| Set problem A |
Transcribe the entries below without any changes, starting with the line containing "Task: Tap the blue info icon on the ad" and continuing through the final line of the entries.

SOAP Encoding and RDF: mapping between XML graph serialization syntaxes

There have for some years been discussions about the relationship between SOAP Encoding and RDF, as well as concerning other related representations (UML/XMI, XML Topic Maps, XLink etc.). The goal in this document has been to explore the value we might find in doing so, rather than treating such a mapping as a means to an end. For the SOAP developer community, value can be found through the adoption of an implementation and language neutral test cases format, and from an exploration of the wider applicability of the graph model implicit in the SOAP Encoding. By showing that SOAP Encoding is not just for RPC, some of the concerns recently aired in the 'REST' debates may be addressed. SOAP Encoding documents can be deployed in the Web as documents not just message payload. Alongside RDF/XML, XMI and other formats, they can be parsed into their abstract structure, merged with other relevant data, and queried using simple graph-matching techniques.

Conclusions: RDF and SOAP

If there is value in elaborating (through N-Triples) on the detail of the SOAP Encoding Data Model, there is probably also some value in providing background on the situation in the RDF community. RDF, like SOAP, provides a graph encoding syntax. Unlike SOAP, this syntax has a "striped" pattern. One cannot read a chunk of RDF data and read all the XML elements as labels for the edges in a graph. Consequently the RDF syntax can be hard to understand, initially. The introduction below was written to provide techniques for XML developers to quickly acquire a basic familiarity with the RDF syntax.

It should also be noted that RDF's original XML syntax was somewhat underspecfied. The 1999 RDF Model and Syntax specification did not make a clear distinction between RDF's abstract data model and its specific encoding in one form of XML. Recent work in the RDF Core WG has begun to address this. The N-Triples test case syntax has been a critical part of this work, and the utility of the approach motivates the advocacy of this same approach for SOAP Encoding. While the SOAP and RDF graph models may differ (we don't know yet), the N-Triples approach can still be a useful technique for SOAP implementors to explore.

| Set problem B |
Restate word for word the part of the passage on SOAP Encoding and RDF that starts with "Conclusions: RDF and" and goes on through "the RDF syntax.".

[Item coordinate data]
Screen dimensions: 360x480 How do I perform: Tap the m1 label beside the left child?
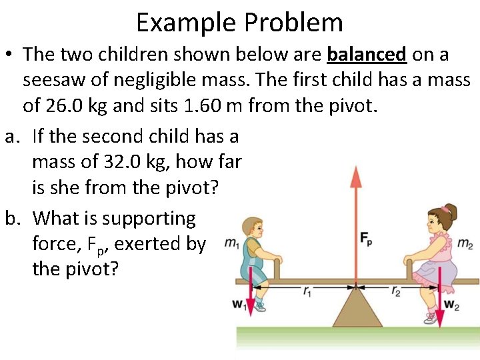232,243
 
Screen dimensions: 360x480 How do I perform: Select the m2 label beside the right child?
465,243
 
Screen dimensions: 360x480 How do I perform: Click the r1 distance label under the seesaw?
307,291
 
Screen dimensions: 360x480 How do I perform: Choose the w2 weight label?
451,305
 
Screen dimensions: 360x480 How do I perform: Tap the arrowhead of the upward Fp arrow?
355,175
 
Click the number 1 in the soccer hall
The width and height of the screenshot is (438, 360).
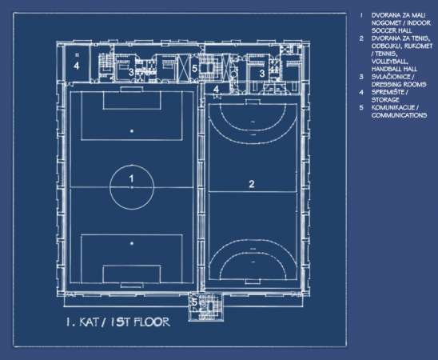[x=132, y=178]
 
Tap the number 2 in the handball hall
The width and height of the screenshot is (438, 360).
[x=252, y=184]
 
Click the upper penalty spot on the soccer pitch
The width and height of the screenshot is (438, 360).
[x=132, y=131]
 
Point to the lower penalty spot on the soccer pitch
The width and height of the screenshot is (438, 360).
[x=132, y=243]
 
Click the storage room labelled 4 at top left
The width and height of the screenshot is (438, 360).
[x=77, y=64]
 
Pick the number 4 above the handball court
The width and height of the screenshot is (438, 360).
[x=217, y=89]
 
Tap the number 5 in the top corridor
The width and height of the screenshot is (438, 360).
[x=195, y=68]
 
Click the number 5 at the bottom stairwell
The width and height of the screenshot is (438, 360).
[x=194, y=302]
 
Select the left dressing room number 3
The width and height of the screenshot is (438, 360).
[x=131, y=72]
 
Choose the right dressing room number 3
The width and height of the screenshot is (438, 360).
[x=262, y=74]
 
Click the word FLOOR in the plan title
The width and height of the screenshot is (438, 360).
[x=152, y=322]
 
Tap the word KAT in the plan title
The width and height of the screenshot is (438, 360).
[x=89, y=322]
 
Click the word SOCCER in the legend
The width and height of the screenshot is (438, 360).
[x=381, y=30]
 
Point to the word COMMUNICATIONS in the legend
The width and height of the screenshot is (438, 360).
[x=399, y=115]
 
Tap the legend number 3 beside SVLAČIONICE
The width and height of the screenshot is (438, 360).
[x=361, y=77]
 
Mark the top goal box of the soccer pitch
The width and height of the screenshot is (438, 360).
[x=132, y=100]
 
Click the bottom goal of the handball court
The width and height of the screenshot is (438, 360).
[x=253, y=282]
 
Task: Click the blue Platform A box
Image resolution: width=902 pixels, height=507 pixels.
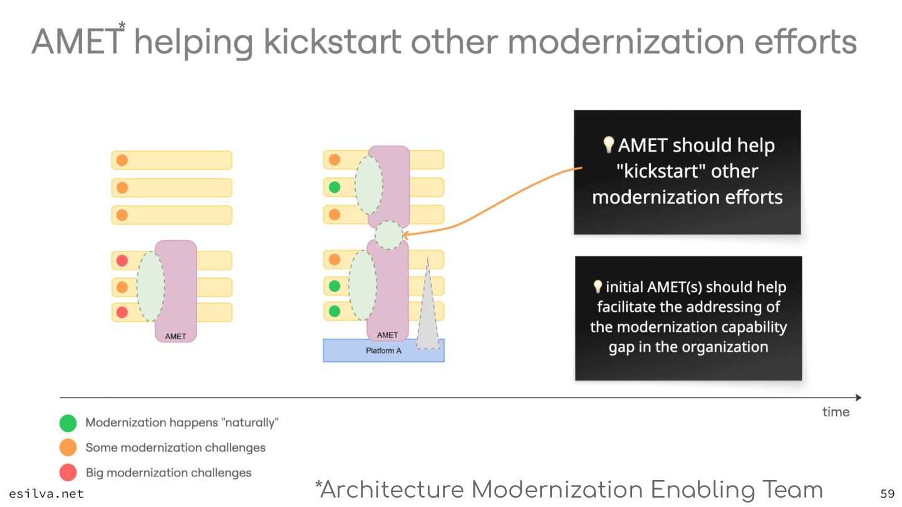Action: coord(383,351)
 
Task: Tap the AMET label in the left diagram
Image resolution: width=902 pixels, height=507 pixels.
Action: coord(175,337)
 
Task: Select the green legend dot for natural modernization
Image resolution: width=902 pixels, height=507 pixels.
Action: coord(68,423)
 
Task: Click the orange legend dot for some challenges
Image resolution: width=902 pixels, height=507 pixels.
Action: coord(68,448)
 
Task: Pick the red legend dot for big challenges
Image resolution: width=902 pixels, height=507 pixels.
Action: coord(68,473)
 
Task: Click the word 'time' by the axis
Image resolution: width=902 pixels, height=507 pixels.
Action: coord(836,412)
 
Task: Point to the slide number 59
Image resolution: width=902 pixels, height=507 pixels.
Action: coord(887,493)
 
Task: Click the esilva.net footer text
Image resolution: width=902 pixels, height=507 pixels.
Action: coord(46,493)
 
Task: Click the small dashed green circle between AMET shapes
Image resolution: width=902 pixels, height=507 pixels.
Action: coord(388,235)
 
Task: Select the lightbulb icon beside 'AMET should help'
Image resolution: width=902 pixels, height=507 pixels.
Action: coord(608,145)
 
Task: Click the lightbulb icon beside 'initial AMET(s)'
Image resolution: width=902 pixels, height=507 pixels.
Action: coord(598,287)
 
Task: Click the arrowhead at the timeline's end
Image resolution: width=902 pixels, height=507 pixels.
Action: coord(858,397)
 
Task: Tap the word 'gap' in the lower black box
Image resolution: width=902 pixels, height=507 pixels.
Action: coord(621,347)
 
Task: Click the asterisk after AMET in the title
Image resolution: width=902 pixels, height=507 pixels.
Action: coord(122,26)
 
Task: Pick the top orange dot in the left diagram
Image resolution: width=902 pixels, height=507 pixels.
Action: coord(122,160)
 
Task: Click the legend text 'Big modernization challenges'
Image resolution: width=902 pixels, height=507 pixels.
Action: coord(168,473)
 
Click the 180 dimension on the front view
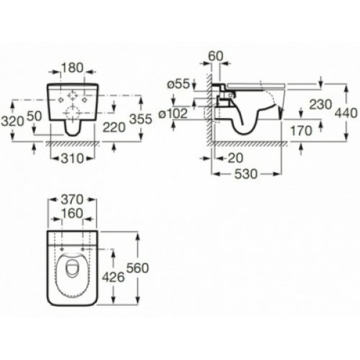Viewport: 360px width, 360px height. click(x=71, y=67)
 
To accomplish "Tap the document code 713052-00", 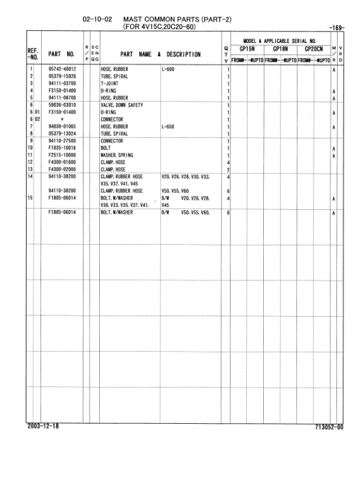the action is [329, 427].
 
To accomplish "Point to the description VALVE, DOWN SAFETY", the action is [122, 105].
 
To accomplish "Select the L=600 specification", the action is [169, 70].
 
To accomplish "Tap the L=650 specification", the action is [169, 126].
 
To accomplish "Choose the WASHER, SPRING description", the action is [117, 155].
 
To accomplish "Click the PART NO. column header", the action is [62, 54].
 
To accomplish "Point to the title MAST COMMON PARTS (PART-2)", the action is [177, 19].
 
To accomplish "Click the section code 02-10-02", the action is [98, 19].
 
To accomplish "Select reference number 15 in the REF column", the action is [30, 198].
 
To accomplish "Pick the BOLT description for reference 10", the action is [106, 148].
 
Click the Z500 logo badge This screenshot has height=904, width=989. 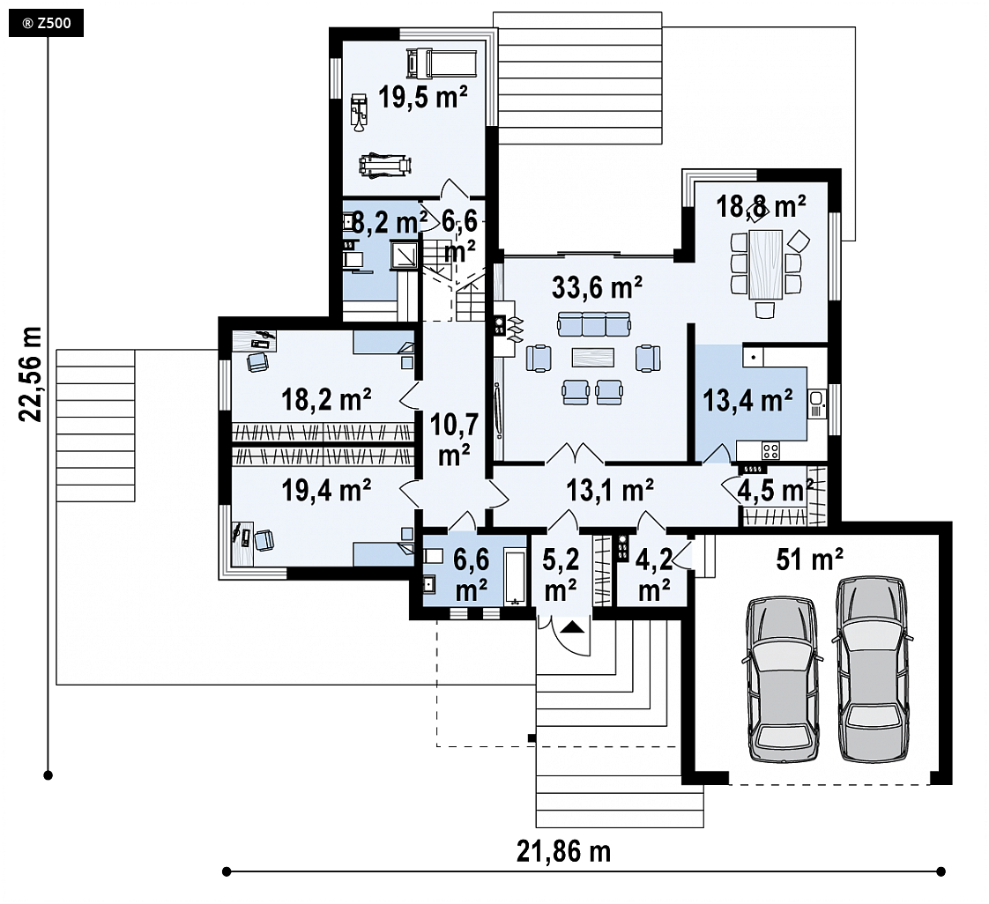[46, 24]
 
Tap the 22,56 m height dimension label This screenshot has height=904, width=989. [30, 374]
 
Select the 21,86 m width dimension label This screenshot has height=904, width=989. [564, 852]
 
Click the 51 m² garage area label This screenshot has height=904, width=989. [809, 559]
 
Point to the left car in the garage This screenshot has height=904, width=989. [782, 679]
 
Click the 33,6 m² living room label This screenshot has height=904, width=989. [597, 287]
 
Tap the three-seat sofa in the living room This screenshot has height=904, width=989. [593, 324]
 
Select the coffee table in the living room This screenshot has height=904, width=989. [593, 357]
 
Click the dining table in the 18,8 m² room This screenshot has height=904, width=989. [766, 265]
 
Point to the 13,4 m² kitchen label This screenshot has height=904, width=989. [747, 400]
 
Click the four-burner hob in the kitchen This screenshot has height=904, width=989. [770, 451]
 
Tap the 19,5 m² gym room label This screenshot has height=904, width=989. [422, 97]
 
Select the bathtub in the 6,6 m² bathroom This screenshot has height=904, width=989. [515, 577]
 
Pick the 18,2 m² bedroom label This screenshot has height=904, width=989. [325, 400]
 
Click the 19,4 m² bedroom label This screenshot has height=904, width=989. [325, 491]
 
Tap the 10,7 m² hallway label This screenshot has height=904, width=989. [454, 440]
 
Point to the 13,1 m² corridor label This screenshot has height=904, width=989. [609, 490]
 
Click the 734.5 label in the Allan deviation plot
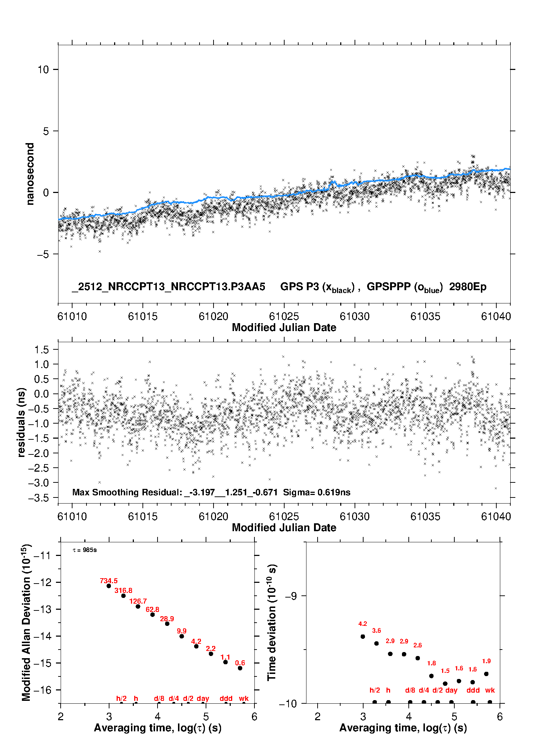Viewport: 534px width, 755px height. pos(108,581)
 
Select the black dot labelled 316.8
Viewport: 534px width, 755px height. pos(123,596)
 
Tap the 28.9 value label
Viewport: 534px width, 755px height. pos(167,619)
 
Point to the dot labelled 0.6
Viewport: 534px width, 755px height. pos(240,668)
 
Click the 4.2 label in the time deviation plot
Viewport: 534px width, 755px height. pos(362,624)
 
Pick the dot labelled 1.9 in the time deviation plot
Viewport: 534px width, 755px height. pos(486,674)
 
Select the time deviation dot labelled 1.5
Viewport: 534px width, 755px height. pos(445,684)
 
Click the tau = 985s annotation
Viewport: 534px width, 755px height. pos(85,550)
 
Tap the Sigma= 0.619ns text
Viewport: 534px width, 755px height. pos(317,492)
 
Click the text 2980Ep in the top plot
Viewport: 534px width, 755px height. pos(468,287)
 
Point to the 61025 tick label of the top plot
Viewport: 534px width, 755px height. pos(284,316)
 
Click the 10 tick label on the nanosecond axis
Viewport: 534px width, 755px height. pos(43,70)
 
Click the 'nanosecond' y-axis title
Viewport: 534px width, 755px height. pos(30,174)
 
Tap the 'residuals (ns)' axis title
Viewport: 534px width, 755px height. pos(22,422)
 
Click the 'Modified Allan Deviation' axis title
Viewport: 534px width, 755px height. pos(26,622)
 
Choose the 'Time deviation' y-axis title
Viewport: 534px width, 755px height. pos(272,622)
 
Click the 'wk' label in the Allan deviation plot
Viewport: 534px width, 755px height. pos(244,698)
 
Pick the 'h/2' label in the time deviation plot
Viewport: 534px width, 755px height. pos(375,690)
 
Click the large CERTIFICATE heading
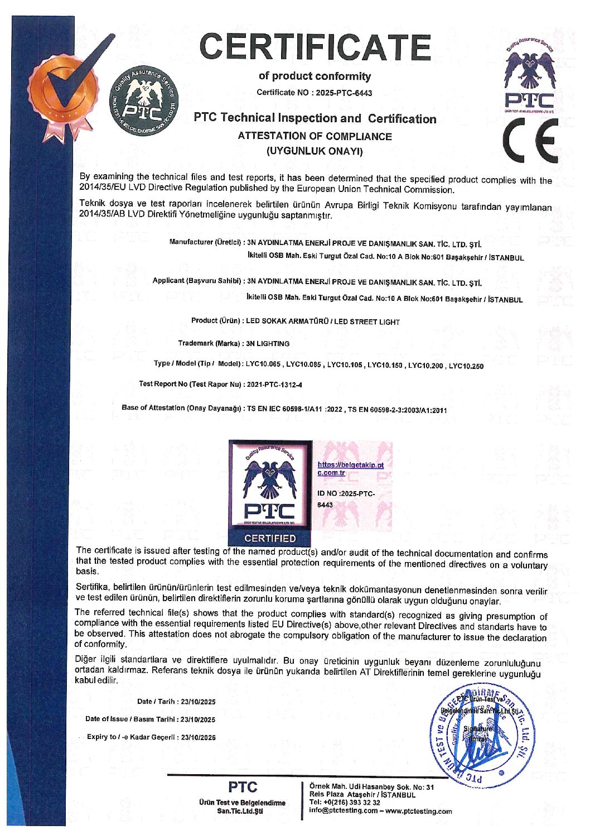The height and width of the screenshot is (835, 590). tap(315, 47)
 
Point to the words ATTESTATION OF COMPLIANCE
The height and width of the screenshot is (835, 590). tap(315, 136)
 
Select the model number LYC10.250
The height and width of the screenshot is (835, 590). tap(466, 366)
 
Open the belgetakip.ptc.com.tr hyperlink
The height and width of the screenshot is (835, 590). tap(350, 469)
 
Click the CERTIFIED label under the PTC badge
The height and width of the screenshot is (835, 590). tap(270, 539)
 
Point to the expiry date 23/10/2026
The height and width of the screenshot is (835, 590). tap(198, 737)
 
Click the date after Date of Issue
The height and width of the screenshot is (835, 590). tap(198, 719)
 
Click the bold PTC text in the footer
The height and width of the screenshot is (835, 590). tap(243, 787)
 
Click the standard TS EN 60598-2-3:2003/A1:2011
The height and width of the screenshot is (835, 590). tap(398, 410)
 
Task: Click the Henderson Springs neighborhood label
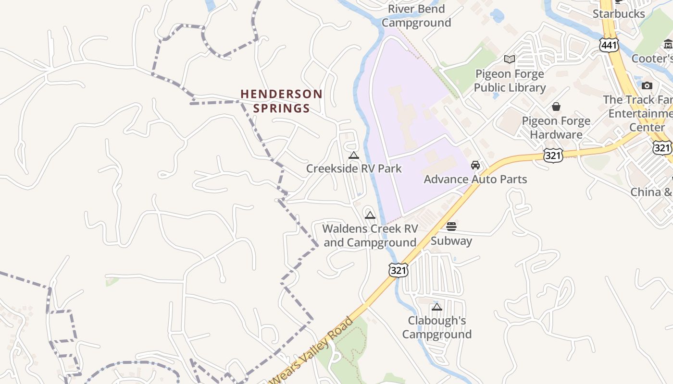coord(281,101)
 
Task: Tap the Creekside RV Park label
coord(354,168)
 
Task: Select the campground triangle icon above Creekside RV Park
coord(354,155)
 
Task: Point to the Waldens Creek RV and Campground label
coord(370,235)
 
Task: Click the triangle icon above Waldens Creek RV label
coord(370,215)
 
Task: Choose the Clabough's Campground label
coord(436,327)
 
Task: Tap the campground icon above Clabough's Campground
coord(436,307)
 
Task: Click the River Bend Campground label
coord(416,15)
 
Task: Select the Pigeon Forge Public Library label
coord(510,81)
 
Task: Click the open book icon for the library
coord(510,59)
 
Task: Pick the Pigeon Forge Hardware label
coord(556,128)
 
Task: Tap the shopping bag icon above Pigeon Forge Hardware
coord(556,106)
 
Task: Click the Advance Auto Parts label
coord(475,179)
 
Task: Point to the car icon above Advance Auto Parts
coord(475,165)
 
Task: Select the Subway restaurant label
coord(451,240)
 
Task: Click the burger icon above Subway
coord(451,226)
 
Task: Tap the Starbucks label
coord(618,13)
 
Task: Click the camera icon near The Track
coord(647,85)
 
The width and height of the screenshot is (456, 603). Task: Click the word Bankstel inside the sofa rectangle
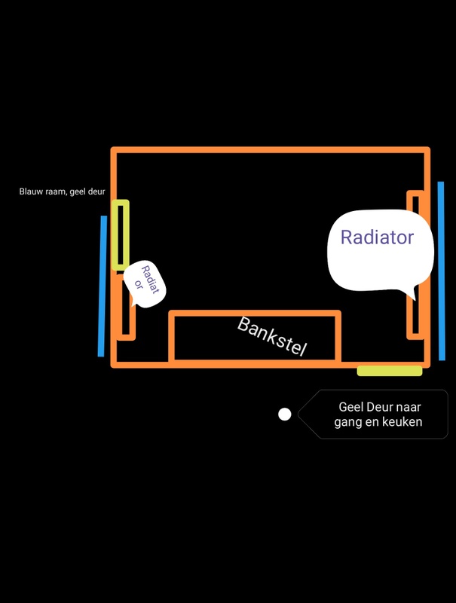click(272, 336)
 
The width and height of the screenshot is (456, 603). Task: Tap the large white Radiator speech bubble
click(379, 249)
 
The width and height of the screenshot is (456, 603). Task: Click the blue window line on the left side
click(103, 286)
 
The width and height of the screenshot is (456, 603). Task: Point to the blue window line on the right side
click(442, 271)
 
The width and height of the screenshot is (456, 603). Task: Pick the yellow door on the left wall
click(121, 234)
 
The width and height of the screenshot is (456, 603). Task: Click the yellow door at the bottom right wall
click(389, 370)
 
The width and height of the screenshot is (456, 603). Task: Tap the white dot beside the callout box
click(285, 414)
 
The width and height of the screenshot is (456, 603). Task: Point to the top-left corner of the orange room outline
click(114, 151)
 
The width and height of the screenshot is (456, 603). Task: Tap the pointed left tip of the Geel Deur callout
click(299, 414)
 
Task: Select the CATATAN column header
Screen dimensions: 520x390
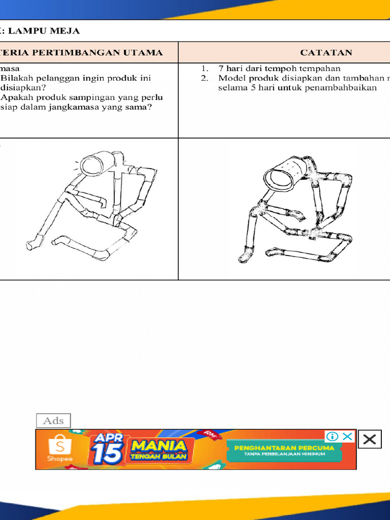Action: click(x=326, y=52)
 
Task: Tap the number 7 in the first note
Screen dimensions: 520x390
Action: click(x=221, y=68)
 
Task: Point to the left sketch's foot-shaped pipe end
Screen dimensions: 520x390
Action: click(x=34, y=243)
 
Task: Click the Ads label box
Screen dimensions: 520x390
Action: click(x=53, y=420)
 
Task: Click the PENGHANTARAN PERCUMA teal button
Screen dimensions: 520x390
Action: click(x=284, y=450)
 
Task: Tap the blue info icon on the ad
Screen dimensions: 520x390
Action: click(x=332, y=437)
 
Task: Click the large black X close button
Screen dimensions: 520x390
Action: click(x=370, y=440)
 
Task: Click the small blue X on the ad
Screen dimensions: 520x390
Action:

| Correct output A |
Task: Tap the blue info icon on the ad
Screen dimensions: 520x390
Action: click(x=332, y=437)
 
Task: Click the large black X close button
Screen dimensions: 520x390
Action: click(x=370, y=440)
 
Task: Click the small blue X on the ad
Screen dimensions: 520x390
Action:

| Correct output B |
Conclusions: RDF and SOAP

If there is value in elaborating (through N-Triples) on the detail of the SOAP Encoding Data Model, there is probably also some value in providing background on the situation in the RDF community. RDF, like SOAP, provides a graph encoding syntax. Unlike SOAP, this syntax has a "striped" pattern. One cannot read a chunk of RDF data and read all the XML elements as labels for the edges in a graph. Consequently the RDF syntax can be hard to understand, initially. The introduction below was written to provide techniques for XML developers to quickly acquire a basic familiarity with the RDF syntax.